* **WORK TO COMPLETE**
Search the data for the word "width". Reproduce every line where it is found.

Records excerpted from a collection
BEGIN

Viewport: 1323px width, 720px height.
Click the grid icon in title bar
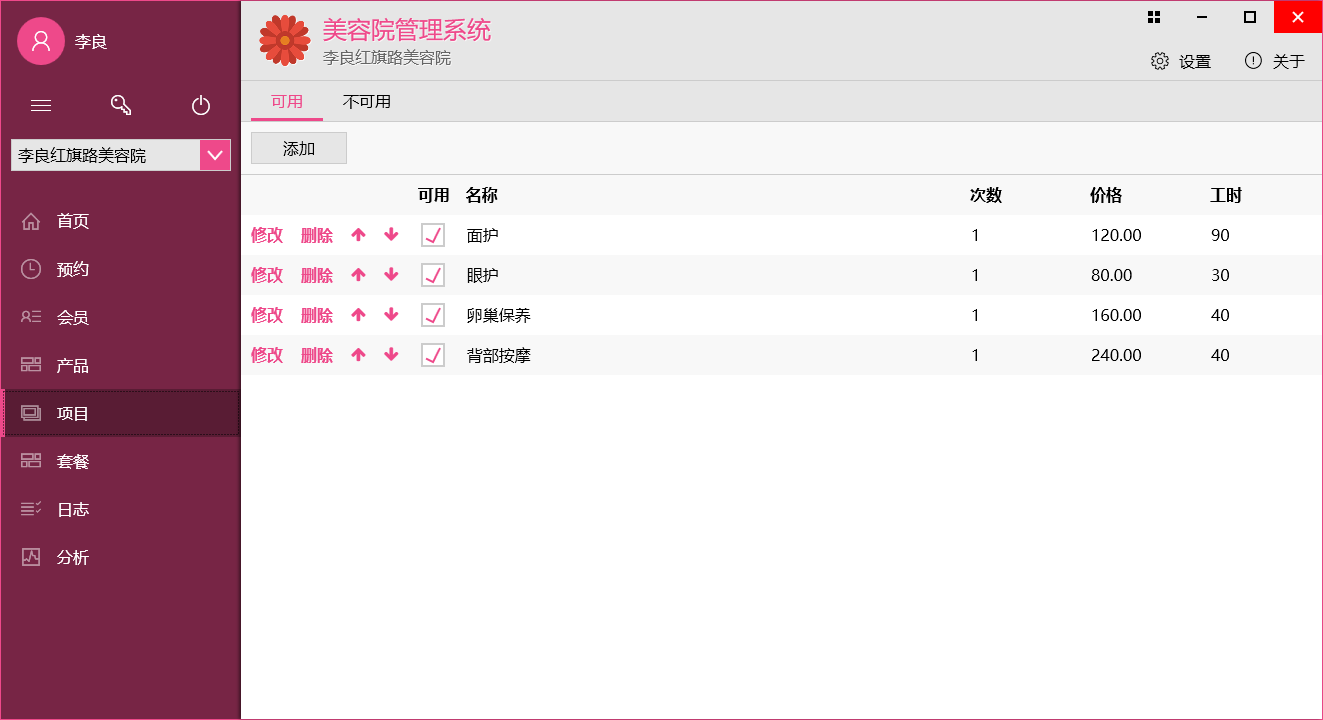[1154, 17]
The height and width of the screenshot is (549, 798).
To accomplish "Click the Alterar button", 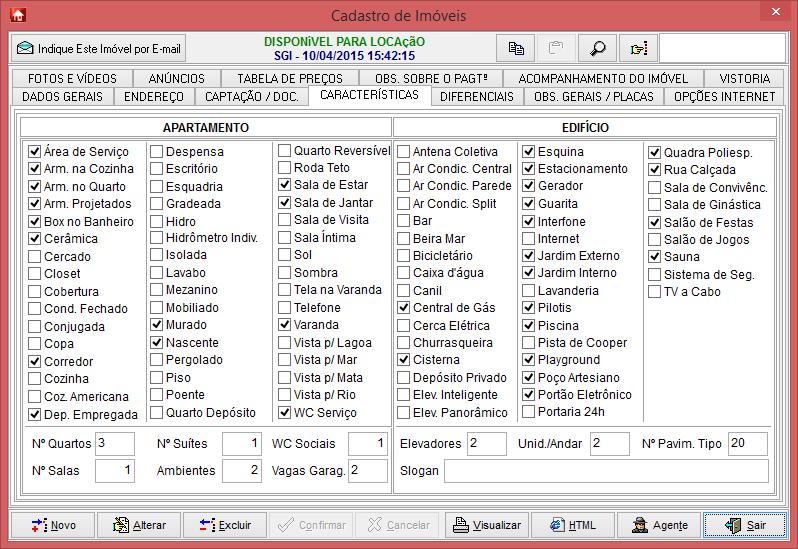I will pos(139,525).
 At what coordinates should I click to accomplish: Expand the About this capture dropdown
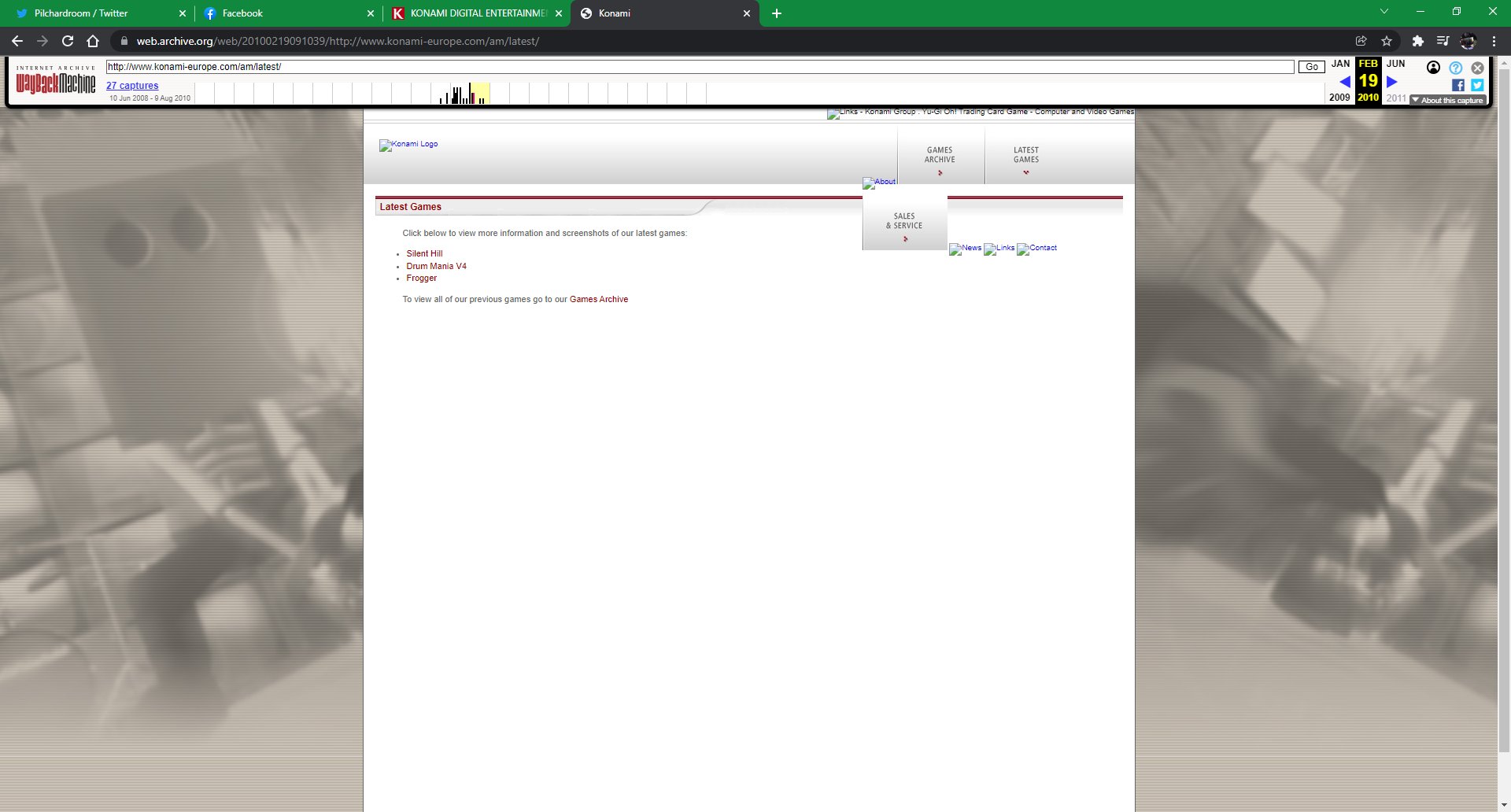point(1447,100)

END

* **EXERCISE ANSWER**
Viewport: 1323px width, 720px height.
The height and width of the screenshot is (549, 798).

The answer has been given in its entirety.